Task prompt -
Set down exactly the lines in the records below that run from the line with "You are a computer-use agent." to the line with "Instruction: Click sidebar", inclusive, and nothing more.

Supplied records -

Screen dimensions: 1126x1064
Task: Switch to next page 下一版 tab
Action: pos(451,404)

...

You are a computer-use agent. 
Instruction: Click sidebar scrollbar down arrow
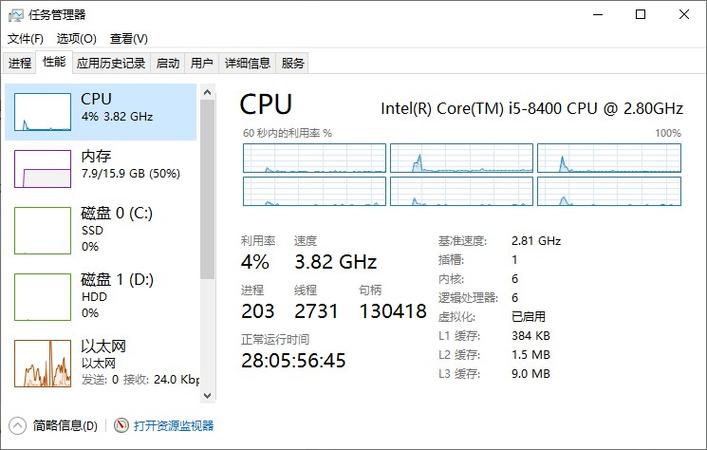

* * *

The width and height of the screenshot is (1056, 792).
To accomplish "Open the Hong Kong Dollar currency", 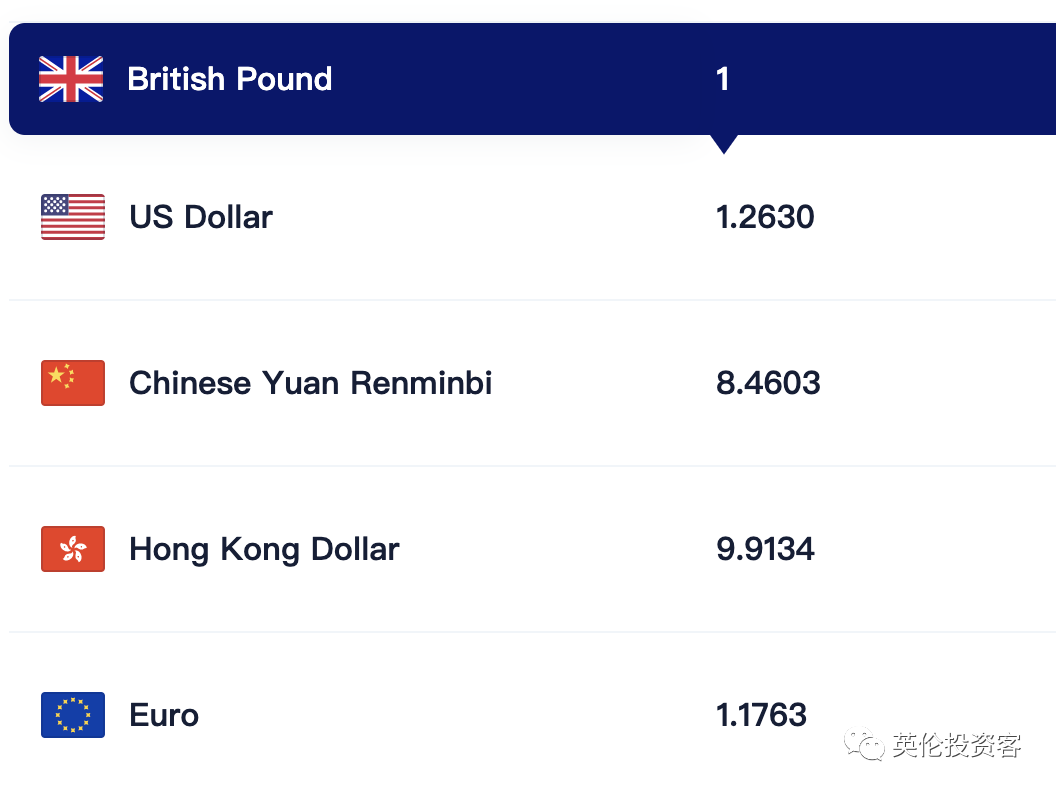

Result -
You are a computer-use agent. 
Instruction: Click sidebar scrollbar down arrow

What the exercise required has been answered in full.